Quem me conhece sabe que passei o ano passado concentrado no vestibular. Com isso não só estudei as matérias que são pedidas, mas passei a conhecer a natureza desse teste. Hoje acabei a última prova, da última universidade que tentei. Terminada a maratona, agora é hora de refletir sobre tudo que passei.
Para começar, esse rito de passagem é muito criticado, acusam de ser um método injusto, discriminatório. Eu não poderia discordar mais. Talvez pudesse haver uma forma mais sofisticada de avaliar os alunos, de repente entrevistando-os um a um, por exemplo. Mas essas práticas demandariam tempo e investimentos absurdos, que tornam toda a operação inviável. O vestibular é o melhor jeito de escolher os candidatos que estão aptos à entrar na universidade.
Fato é que o vestibular é uma prova meritocrática. O estudante deve ser bom o suficiente para merecer uma vaga, simples assim. Não apenas bom no sentido de conhecer os conteúdos pedidos, mas também de saber gerenciar o tempo, ser maduro, crítico, até mesmo pontual, para chegar no local de prova no horário. Por isso não tenho dó dos candidatos que chegam um minuto depois dos portões fecharem, eles ficam com cara de mamão numa reportagem que todo ano se repete, e eu acho graça.
Idéias como a avaliação do histórico escolar são problemáticas porque falham em apontar quem é melhor aluno. É notório que são as piores escolas que dão as melhores notas. Políticas de ações afirmativas e cotas são igualmente deturbações de avaliação. Se o Estado se preocupasse realmente com a educação dos favorecidos por esses programas investiria em educação básica, em vez de remendar o estrago num estágio avançado da vida acadêmica do estudante. Um caso clássico de foco no problema, não na solução. No fim a situação é maquiada e, já que parece solucionada, estende-se indefinidamente. Infelizmente parece atitude para conquistar votos no grande celeiro eleitoral que as classes baixas se tornaram.

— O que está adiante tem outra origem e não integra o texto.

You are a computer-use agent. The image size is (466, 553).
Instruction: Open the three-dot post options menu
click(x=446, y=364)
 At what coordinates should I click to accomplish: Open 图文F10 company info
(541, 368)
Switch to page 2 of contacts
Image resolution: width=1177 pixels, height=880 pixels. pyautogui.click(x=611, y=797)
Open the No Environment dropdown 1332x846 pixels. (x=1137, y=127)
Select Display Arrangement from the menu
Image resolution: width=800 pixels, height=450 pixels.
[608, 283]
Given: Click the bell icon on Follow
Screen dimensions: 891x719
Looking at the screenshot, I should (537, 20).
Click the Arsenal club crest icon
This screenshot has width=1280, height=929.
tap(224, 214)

Essa sucessão de eventos forma o curioso cenário atual. Há uma completa inversão do que deveria ser ensino público e privado. Os estudantes do ensino médio de escolas privadas querem ir para as universidades federais e estuduais porque elas têm maior prestígio. Para os outros as chances de ingressar nessas instituições são menores, então por falta de opção acabam pagando pelo ensino superior.
Não há uma solução única e definitiva para o problema. Ele é muito mais complexo que pode parecer, não basta o óbvio: investir no ensino fundamental e médio. Mas se há uma certeza é de que mudar o sistema do vestibular não é uma alternativa.